Ma, per carità, non era mica di parte quel film su Beirut, figurarsi.
Mai Masri è una garanzia. Non è mica di parte fare un film sulla Beirut
che viene trascinata all’invasione israeliana dall’assassinio mossadiano
del primo ministro Rafiq Hariri, in cui si vedono e intervistano,
invece, una dozzina di fighetti deculturizzati e originalmente ignoranti
della media e piccola borghesia cristiana e sunnita — magliette
qualunquiste, etti d’oro al collo -, totalmente incapaci di articolare
anche un solo pensiero pertinente sulla crisi libanese. Non è mica di
parte dedicare il 90% dell’estenuante carrellismo masriano
all’illustrazione della famigerata "rivoluzione dei cedri" (quella che
l’oligarchia libanese, foraggiata da oltremare e da Israele, allestì
contro hezbollah e contro il proletariato libanese sul modello serbo,
ucraino e georgiano), facendo girare telecamere e microfoni per giorni e
notti tra le tende dell’accampamento allestito in Piazza dei Martiri,
quello nel quale si alternavano oratori come Gemayel e Geagea, assassini
responsabili di Sabra e Shatila e da sempre ascari di Parigi,
Washington, Tel Aviv e ora anche di Roma.
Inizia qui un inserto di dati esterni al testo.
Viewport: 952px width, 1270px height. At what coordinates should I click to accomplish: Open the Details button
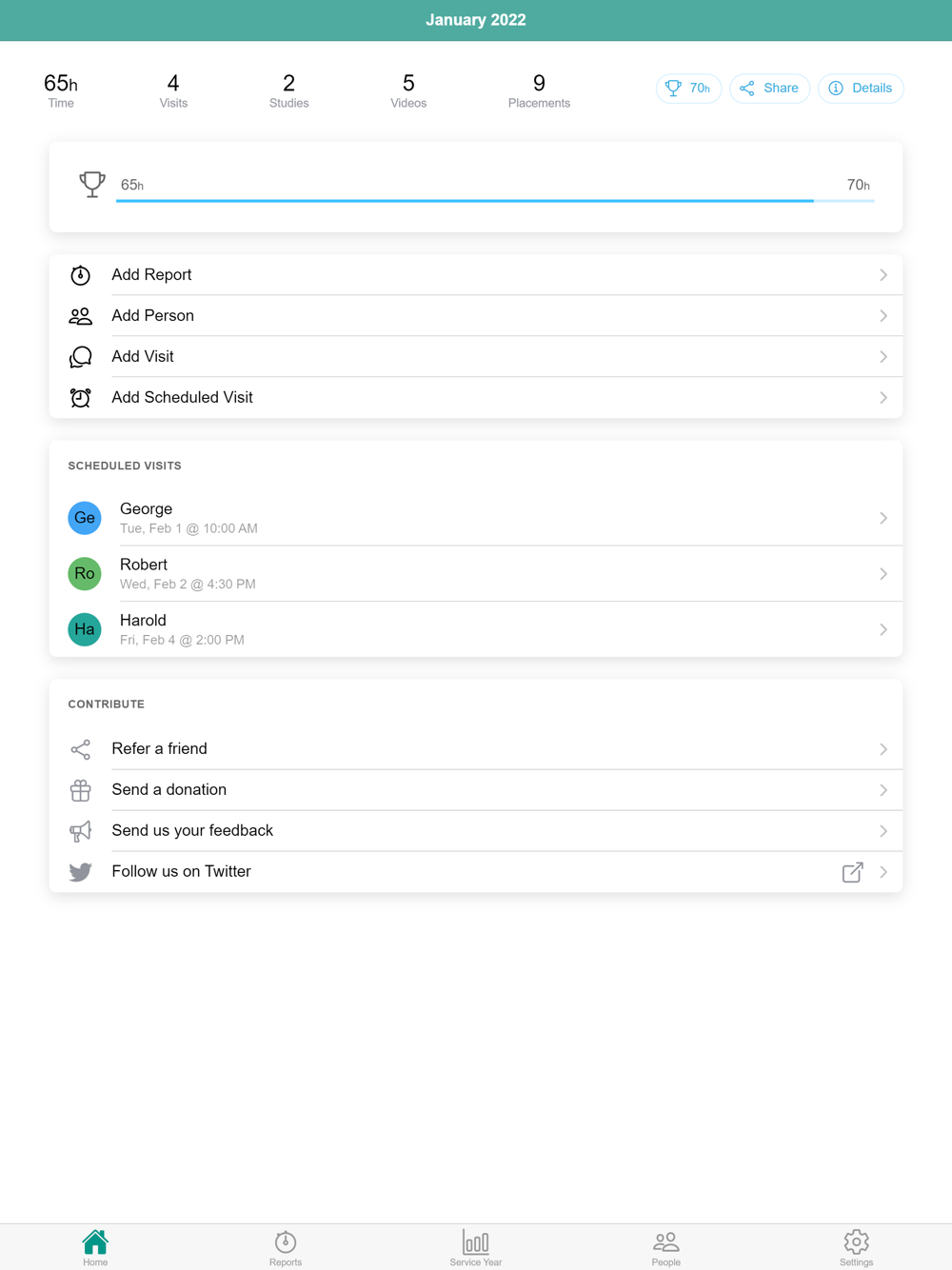coord(861,89)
Non è mica di parte commuovere presunti stupidotti in platea mostrando
questi giovani virgulti dell’ incoscienza da discoteca mentre, attorno a
focarelli notturni, cianciano inanità su come sarebbe bello se le varie
confessioni si unissero, con un’unica voce nel coro di questi
sprovveduti che, nei cinque secondi che Masri gli da, dice che forse in
tutto questo casino libanese c’entra un po’ Israele che ha invaso,
bombardato, ammazzato e occupato il paese dal 1978 in poi.

Non è mica di parte quella sciocchina, giovane filo conduttore della
storia, che completa il suo girovagare tra fustaccioni da camping e da
università, pensando di iniziarsi lacrimando alla pace e alla
fraternità, in un accampamento allestito da fascisti e finanziato dalla
Cia. Non è mica di parte girovagare esclusivamente tra questi rampolli
di una borghesia grassa e rozza e non far spuntare neanche il naso di un
esponente di quel proletariato e sottoproletariato della banlieu di
Beirut e di tutti i campi libanesi che di questa gente è la controparte
nobile, matura, consapevole, quella che fa Libano, libertà, giustizia
sociale. E non mercimonio con il nemico dalle monete d’oro, dalla
frusta, e dall’attentato terrorista.